- _Requirement_: Set the records down again in full, with every word kept.

[Stored data]
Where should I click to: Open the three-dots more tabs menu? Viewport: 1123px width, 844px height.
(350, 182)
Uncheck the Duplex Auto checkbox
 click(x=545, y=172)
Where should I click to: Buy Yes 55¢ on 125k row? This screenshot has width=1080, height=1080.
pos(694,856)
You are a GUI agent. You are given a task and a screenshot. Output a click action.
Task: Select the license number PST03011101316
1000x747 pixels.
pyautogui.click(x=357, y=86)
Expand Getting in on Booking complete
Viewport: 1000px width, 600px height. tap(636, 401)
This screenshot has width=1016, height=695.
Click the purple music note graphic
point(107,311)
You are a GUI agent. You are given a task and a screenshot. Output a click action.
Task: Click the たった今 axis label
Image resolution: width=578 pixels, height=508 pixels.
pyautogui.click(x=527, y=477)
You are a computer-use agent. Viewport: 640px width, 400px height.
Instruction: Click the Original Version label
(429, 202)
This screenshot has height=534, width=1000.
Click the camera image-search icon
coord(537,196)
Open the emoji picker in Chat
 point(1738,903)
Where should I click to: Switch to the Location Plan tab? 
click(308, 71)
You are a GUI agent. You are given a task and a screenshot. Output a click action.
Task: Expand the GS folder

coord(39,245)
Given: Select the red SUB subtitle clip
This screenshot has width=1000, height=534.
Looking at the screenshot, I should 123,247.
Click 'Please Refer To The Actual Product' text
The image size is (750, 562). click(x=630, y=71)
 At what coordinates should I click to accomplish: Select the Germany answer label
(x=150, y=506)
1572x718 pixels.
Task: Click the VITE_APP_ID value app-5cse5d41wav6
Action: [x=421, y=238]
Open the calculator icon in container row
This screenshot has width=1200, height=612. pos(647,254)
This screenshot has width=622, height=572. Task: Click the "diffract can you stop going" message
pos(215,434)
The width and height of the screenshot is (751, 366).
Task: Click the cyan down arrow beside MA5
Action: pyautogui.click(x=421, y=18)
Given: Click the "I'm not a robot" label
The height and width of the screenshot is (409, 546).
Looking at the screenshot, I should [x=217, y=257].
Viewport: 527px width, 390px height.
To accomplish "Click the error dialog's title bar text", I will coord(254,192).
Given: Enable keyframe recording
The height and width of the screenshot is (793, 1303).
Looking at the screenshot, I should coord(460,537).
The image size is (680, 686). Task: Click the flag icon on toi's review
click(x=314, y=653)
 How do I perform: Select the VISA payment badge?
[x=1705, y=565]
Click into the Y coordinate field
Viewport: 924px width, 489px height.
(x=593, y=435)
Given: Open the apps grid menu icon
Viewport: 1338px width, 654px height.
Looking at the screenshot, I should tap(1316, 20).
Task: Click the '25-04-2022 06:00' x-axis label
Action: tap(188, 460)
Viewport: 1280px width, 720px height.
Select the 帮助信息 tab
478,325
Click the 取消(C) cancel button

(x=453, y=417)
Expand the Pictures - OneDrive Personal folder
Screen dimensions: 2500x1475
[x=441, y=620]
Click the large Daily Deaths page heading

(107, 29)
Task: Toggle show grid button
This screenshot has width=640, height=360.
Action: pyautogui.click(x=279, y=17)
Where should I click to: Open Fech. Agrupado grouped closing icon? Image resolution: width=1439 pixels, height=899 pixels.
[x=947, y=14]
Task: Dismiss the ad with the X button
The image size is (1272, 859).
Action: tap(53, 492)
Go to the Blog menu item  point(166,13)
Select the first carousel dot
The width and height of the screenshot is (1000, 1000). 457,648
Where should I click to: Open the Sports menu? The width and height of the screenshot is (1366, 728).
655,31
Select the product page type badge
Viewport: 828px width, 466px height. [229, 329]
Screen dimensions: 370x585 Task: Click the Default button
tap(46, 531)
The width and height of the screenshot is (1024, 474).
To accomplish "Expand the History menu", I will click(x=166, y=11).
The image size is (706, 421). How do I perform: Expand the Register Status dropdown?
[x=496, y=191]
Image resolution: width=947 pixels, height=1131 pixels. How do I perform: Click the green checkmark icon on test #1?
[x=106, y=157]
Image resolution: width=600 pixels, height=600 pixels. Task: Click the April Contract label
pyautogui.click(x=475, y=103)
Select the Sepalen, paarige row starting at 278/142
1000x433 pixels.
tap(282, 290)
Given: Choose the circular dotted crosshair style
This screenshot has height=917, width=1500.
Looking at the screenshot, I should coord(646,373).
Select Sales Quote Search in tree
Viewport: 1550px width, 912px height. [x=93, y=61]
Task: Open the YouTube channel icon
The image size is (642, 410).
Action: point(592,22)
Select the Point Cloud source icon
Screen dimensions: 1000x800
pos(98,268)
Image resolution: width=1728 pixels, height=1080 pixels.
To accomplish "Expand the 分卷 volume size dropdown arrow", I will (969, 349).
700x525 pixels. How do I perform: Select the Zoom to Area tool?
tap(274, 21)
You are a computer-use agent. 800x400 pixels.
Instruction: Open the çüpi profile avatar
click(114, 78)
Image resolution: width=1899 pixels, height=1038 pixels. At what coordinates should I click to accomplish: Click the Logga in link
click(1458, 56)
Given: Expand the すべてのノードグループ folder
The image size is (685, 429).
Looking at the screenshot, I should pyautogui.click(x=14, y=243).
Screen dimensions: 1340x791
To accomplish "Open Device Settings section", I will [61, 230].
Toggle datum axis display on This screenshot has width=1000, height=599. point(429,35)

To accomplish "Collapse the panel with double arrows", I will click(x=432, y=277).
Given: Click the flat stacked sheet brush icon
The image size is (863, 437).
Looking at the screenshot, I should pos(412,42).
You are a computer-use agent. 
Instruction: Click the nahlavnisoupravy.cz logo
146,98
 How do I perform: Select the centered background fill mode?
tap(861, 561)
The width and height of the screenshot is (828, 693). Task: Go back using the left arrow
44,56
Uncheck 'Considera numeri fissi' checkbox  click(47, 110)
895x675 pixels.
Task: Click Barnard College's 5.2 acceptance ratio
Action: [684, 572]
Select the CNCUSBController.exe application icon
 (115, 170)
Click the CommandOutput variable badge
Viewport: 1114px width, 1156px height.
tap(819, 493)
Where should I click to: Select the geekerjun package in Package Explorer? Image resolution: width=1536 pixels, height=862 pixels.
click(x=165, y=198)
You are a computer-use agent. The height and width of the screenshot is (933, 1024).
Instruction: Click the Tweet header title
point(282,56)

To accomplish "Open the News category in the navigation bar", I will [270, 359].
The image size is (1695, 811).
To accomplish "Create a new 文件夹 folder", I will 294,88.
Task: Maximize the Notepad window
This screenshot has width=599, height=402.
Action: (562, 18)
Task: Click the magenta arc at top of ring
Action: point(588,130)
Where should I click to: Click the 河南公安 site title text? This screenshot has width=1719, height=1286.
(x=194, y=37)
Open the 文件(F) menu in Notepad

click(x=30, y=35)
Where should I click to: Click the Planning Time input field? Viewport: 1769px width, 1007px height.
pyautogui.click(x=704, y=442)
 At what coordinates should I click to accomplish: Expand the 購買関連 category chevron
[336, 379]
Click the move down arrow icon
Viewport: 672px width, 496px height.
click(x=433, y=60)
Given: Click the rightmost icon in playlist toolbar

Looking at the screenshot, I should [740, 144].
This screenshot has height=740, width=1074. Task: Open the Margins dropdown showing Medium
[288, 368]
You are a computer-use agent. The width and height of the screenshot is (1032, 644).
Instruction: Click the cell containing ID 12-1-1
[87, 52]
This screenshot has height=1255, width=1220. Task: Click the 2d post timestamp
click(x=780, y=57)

- _Response box_:
Where should I click to: Open the three-dots more tabs menu? Viewport: 1123px width, 844px height.
(350, 182)
Uncheck the Duplex Auto checkbox
 click(x=545, y=172)
Where should I click to: Buy Yes 55¢ on 125k row? This screenshot has width=1080, height=1080.
pos(694,856)
You are a GUI agent. You are given a task and a screenshot. Output a click action.
Task: Select the license number PST03011101316
1000x747 pixels.
pyautogui.click(x=357, y=86)
Expand Getting in on Booking complete
Viewport: 1000px width, 600px height. tap(636, 401)
This screenshot has width=1016, height=695.
Click the purple music note graphic
point(107,311)
You are a GUI agent. You are given a task and a screenshot. Output a click action.
Task: Click the たった今 axis label
Image resolution: width=578 pixels, height=508 pixels.
pyautogui.click(x=527, y=477)
You are a computer-use agent. Viewport: 640px width, 400px height.
Instruction: Click the Original Version label
(429, 202)
This screenshot has height=534, width=1000.
Click the camera image-search icon
coord(537,196)
Open the emoji picker in Chat
 point(1738,903)
Where should I click to: Switch to the Location Plan tab? 
click(308, 71)
You are a GUI agent. You are given a task and a screenshot. Output a click action.
Task: Expand the GS folder

coord(39,245)
Given: Select the red SUB subtitle clip
This screenshot has width=1000, height=534.
Looking at the screenshot, I should 123,247.
Click 'Please Refer To The Actual Product' text
The image size is (750, 562). click(x=630, y=71)
 At what coordinates should I click to accomplish: Select the Germany answer label
(x=150, y=506)
1572x718 pixels.
Task: Click the VITE_APP_ID value app-5cse5d41wav6
Action: [x=421, y=238]
Open the calculator icon in container row
This screenshot has width=1200, height=612. pos(647,254)
This screenshot has width=622, height=572. Task: Click the "diffract can you stop going" message
pos(215,434)
The width and height of the screenshot is (751, 366).
Task: Click the cyan down arrow beside MA5
Action: pyautogui.click(x=421, y=18)
Given: Click the "I'm not a robot" label
The height and width of the screenshot is (409, 546).
Looking at the screenshot, I should [x=217, y=257].
Viewport: 527px width, 390px height.
To accomplish "Click the error dialog's title bar text", I will coord(254,192).
Given: Enable keyframe recording
The height and width of the screenshot is (793, 1303).
Looking at the screenshot, I should coord(460,537).
The image size is (680, 686). Task: Click the flag icon on toi's review
click(x=314, y=653)
 How do I perform: Select the VISA payment badge?
[x=1705, y=565]
Click into the Y coordinate field
Viewport: 924px width, 489px height.
(x=593, y=435)
Given: Open the apps grid menu icon
Viewport: 1338px width, 654px height.
Looking at the screenshot, I should tap(1316, 20).
Task: Click the '25-04-2022 06:00' x-axis label
Action: tap(188, 460)
Viewport: 1280px width, 720px height.
Select the 帮助信息 tab
478,325
Click the 取消(C) cancel button

(x=453, y=417)
Expand the Pictures - OneDrive Personal folder
Screen dimensions: 2500x1475
[x=441, y=620]
Click the large Daily Deaths page heading

(107, 29)
Task: Toggle show grid button
This screenshot has width=640, height=360.
Action: pyautogui.click(x=279, y=17)
Where should I click to: Open Fech. Agrupado grouped closing icon? Image resolution: width=1439 pixels, height=899 pixels.
[x=947, y=14]
Task: Dismiss the ad with the X button
The image size is (1272, 859).
Action: tap(53, 492)
Go to the Blog menu item  point(166,13)
Select the first carousel dot
The width and height of the screenshot is (1000, 1000). 457,648
Where should I click to: Open the Sports menu? The width and height of the screenshot is (1366, 728).
655,31
Select the product page type badge
Viewport: 828px width, 466px height. [229, 329]
Screen dimensions: 370x585 Task: Click the Default button
tap(46, 531)
The width and height of the screenshot is (1024, 474).
To accomplish "Expand the History menu", I will click(x=166, y=11).
The image size is (706, 421). How do I perform: Expand the Register Status dropdown?
[x=496, y=191]
Image resolution: width=947 pixels, height=1131 pixels. How do I perform: Click the green checkmark icon on test #1?
[x=106, y=157]
Image resolution: width=600 pixels, height=600 pixels. Task: Click the April Contract label
pyautogui.click(x=475, y=103)
Select the Sepalen, paarige row starting at 278/142
1000x433 pixels.
tap(282, 290)
Given: Choose the circular dotted crosshair style
This screenshot has height=917, width=1500.
Looking at the screenshot, I should coord(646,373).
Select Sales Quote Search in tree
Viewport: 1550px width, 912px height. [x=93, y=61]
Task: Open the YouTube channel icon
The image size is (642, 410).
Action: point(592,22)
Select the Point Cloud source icon
Screen dimensions: 1000x800
pos(98,268)
Image resolution: width=1728 pixels, height=1080 pixels.
To accomplish "Expand the 分卷 volume size dropdown arrow", I will (969, 349).
700x525 pixels. How do I perform: Select the Zoom to Area tool?
tap(274, 21)
You are a computer-use agent. 800x400 pixels.
Instruction: Open the çüpi profile avatar
click(114, 78)
Image resolution: width=1899 pixels, height=1038 pixels. At what coordinates should I click to accomplish: Click the Logga in link
click(1458, 56)
Given: Expand the すべてのノードグループ folder
The image size is (685, 429).
Looking at the screenshot, I should pyautogui.click(x=14, y=243).
Screen dimensions: 1340x791
To accomplish "Open Device Settings section", I will [61, 230].
Toggle datum axis display on This screenshot has width=1000, height=599. point(429,35)

To accomplish "Collapse the panel with double arrows", I will click(x=432, y=277).
Given: Click the flat stacked sheet brush icon
The image size is (863, 437).
Looking at the screenshot, I should pos(412,42).
You are a computer-use agent. 
Instruction: Click the nahlavnisoupravy.cz logo
146,98
 How do I perform: Select the centered background fill mode?
tap(861, 561)
The width and height of the screenshot is (828, 693). Task: Go back using the left arrow
44,56
Uncheck 'Considera numeri fissi' checkbox  click(47, 110)
895x675 pixels.
Task: Click Barnard College's 5.2 acceptance ratio
Action: [684, 572]
Select the CNCUSBController.exe application icon
 (115, 170)
Click the CommandOutput variable badge
Viewport: 1114px width, 1156px height.
tap(819, 493)
Where should I click to: Select the geekerjun package in Package Explorer? Image resolution: width=1536 pixels, height=862 pixels.
click(x=165, y=198)
You are a computer-use agent. The height and width of the screenshot is (933, 1024).
Instruction: Click the Tweet header title
point(282,56)

To accomplish "Open the News category in the navigation bar", I will [270, 359].
The image size is (1695, 811).
To accomplish "Create a new 文件夹 folder", I will 294,88.
Task: Maximize the Notepad window
This screenshot has width=599, height=402.
Action: (562, 18)
Task: Click the magenta arc at top of ring
Action: point(588,130)
Where should I click to: Click the 河南公安 site title text? This screenshot has width=1719, height=1286.
(x=194, y=37)
Open the 文件(F) menu in Notepad

click(x=30, y=35)
Where should I click to: Click the Planning Time input field? Viewport: 1769px width, 1007px height.
pyautogui.click(x=704, y=442)
 At what coordinates should I click to accomplish: Expand the 購買関連 category chevron
[336, 379]
Click the move down arrow icon
Viewport: 672px width, 496px height.
click(x=433, y=60)
Given: Click the rightmost icon in playlist toolbar

Looking at the screenshot, I should [740, 144].
This screenshot has height=740, width=1074. Task: Open the Margins dropdown showing Medium
[288, 368]
You are a computer-use agent. The width and height of the screenshot is (1032, 644).
Instruction: Click the cell containing ID 12-1-1
[87, 52]
This screenshot has height=1255, width=1220. Task: Click the 2d post timestamp
click(x=780, y=57)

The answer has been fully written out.